The science is in: Climate change is here now, not in the future, and it’s already having devastating effects on people’s lives.

This is a moment of intense danger and fragile hope. Humanity is at a crossroads increasingly marked by economic instability, corporate takeover of the political process, wars, and violence of all kinds. At the center of these crises looms the spectre of climate change, exacerbating each of the others and threatening our very existence.

That’s the bad news.

But what if someone told you they knew how to stop the world’s climate from tipping us over into chaos? You’d be interested, right?

UCSB's contingent at the UN climate change talks in Warsaw in November 2013 were (left to right) Summer Gray, Ben Liddie, Natasha Weidner, Corrie Ellis, and John Foran.

In just a day or so, the UCSB-based Climate Justice Project is hosting a gathering that we hope will feel like something between a film festival, an academic conference, a training for activists, and a celebration, with something for everyone, from any background, who is passionate or just plain curious about how to chart pathways to a better future.
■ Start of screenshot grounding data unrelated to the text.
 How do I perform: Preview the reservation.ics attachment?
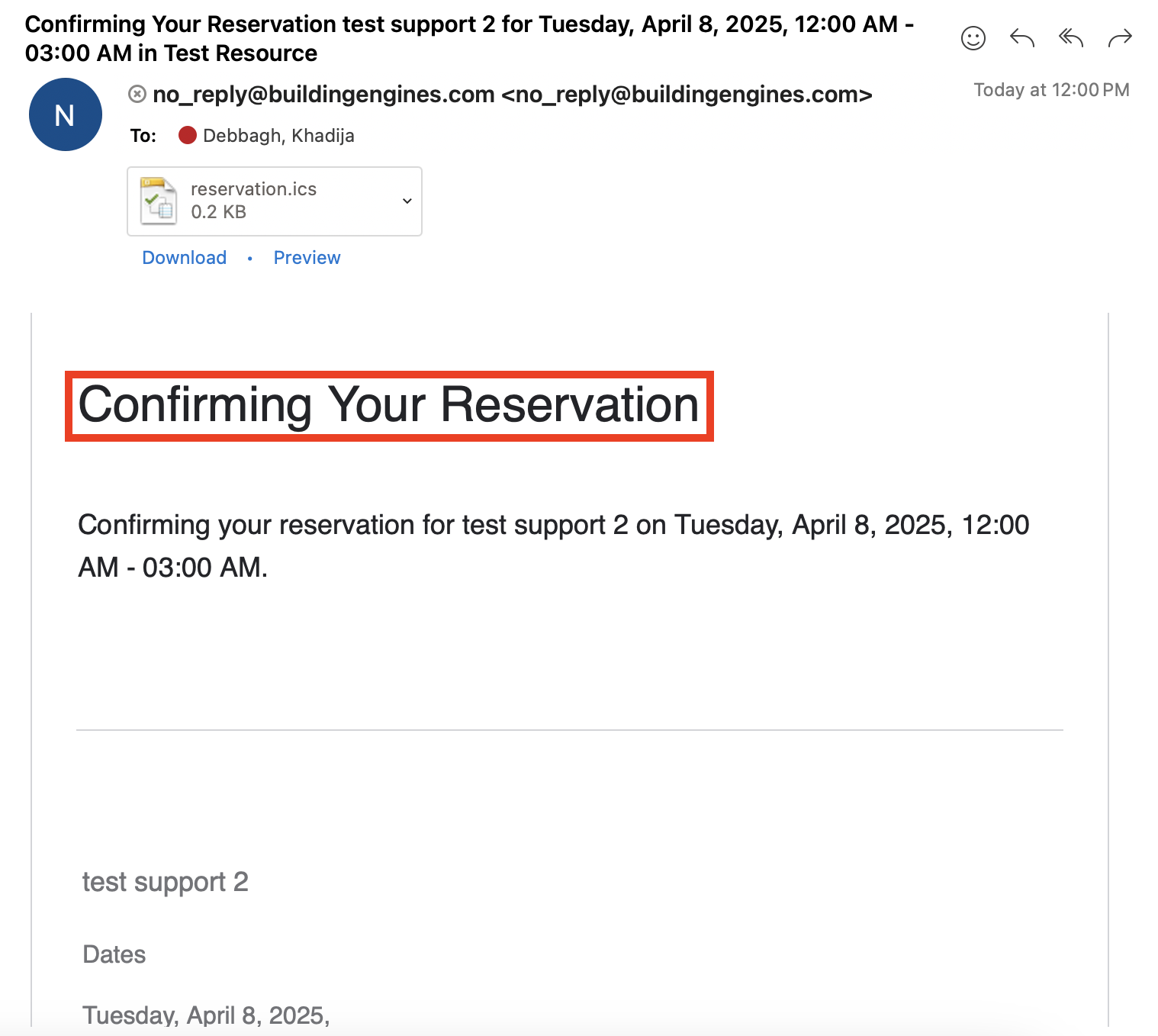pyautogui.click(x=307, y=258)
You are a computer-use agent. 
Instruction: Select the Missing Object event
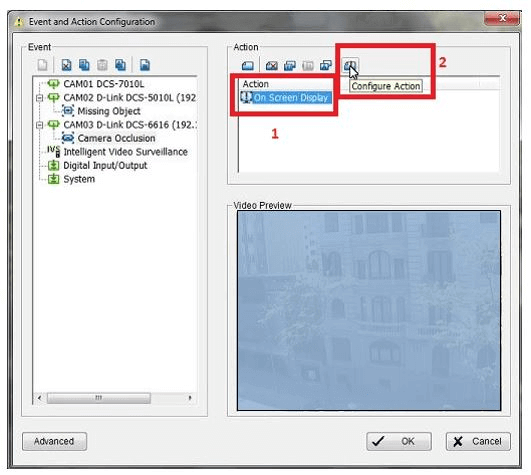[x=109, y=111]
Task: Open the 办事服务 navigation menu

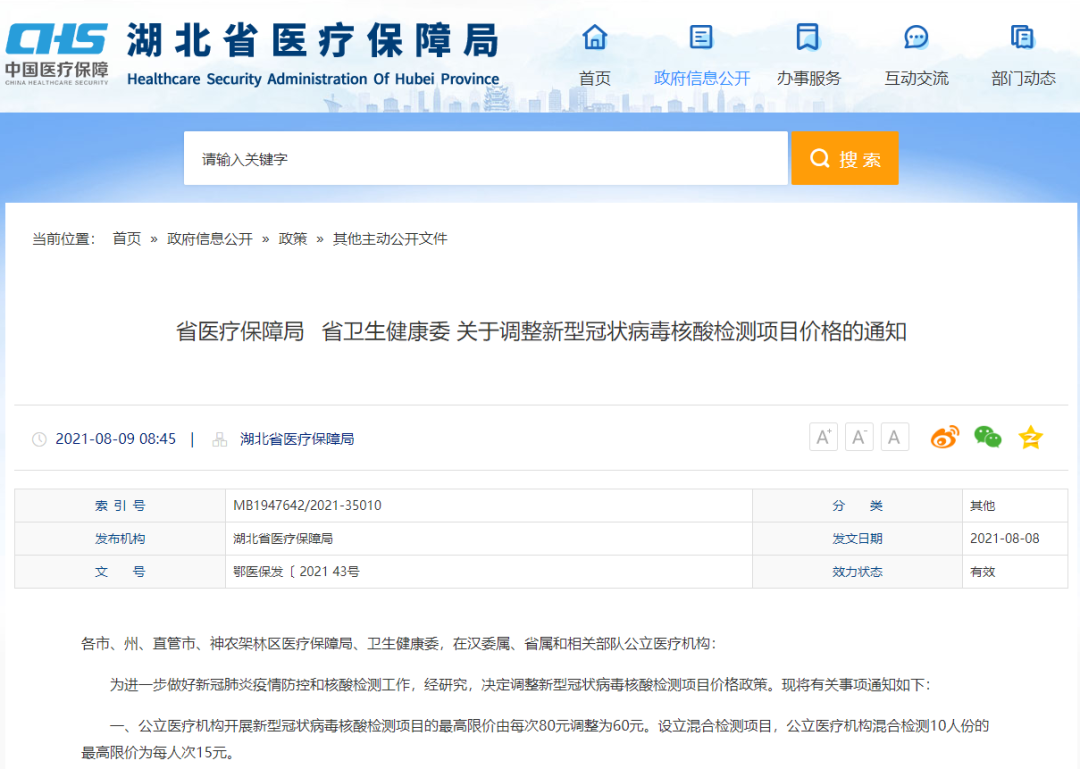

And this is the good news: People all over the world are linking hands, both in real and virtual spaces, to stand up to the economically and politically powerful one percent who are causing the degradation of all life. They are coming together in a network of hope and action that many are calling the Global Climate Justice Movement.

At this network’s core is the principle of climate justice: the desire that all humans claim responsibility for our impact on the world’s climate, so that communities may reclaim their rights to “live well” with healthy, creative lives rather than simply to “live better” or consume more, and an invitation to join together to construct a future based on equity, deep democracy, and cooperation. This involves unlocking the creativity of every Earth citizen to reimagine the world in which we live in order to make way for new possibilities.
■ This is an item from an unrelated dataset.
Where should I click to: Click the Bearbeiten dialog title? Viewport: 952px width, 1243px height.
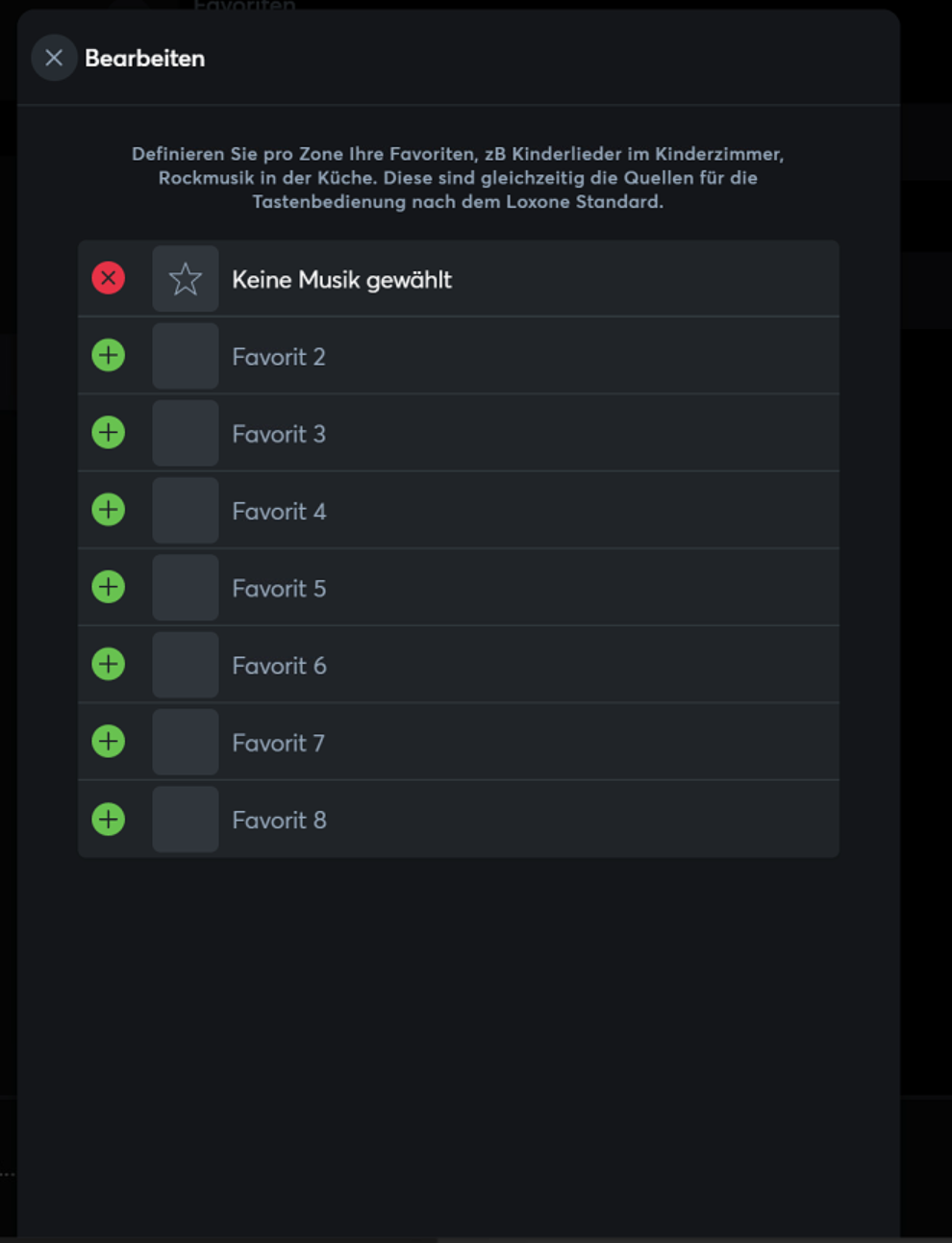click(145, 59)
Our gathering on May 10 is all about the good news: the rise of a global climate justice movement which is growing in numbers, reach, strength, and inventiveness. It is impossible to encompass easily, because it consists of thousands of organizations at every level — community, city, region, nation, and global — interlinked in a network of networks. But it is there, and our gathering will examine some of what it has accomplished so far, where the point of impact lies at the moment, and what strategic decisions must be faced moving forward toward December 2015, when the United Nations convenes the meetings of the COP 21 — the 21st annual U.N. climate summit — in Paris to finalize the global climate treaty it has been working on for several years, a treaty that may represent our last, best chance to contain the further climate change that is barreling toward us.

Why is this important?

In his powerful essay “Global Warming’s Terrifying New Math: Three simple numbers that add up to global catastrophe — and that make clear who the real enemy is,” published by Rolling Stone, Bill McKibben, author, scholar, and cofounder of the climate justice organization 350.org argues that the world’s largest fossil-fuel producing corporations and countries must be compelled to leave 80 percent of their proven reserves (and thus their actual value) in the ground. This is the inescapable physical logic of salvaging a livable planet for future generations.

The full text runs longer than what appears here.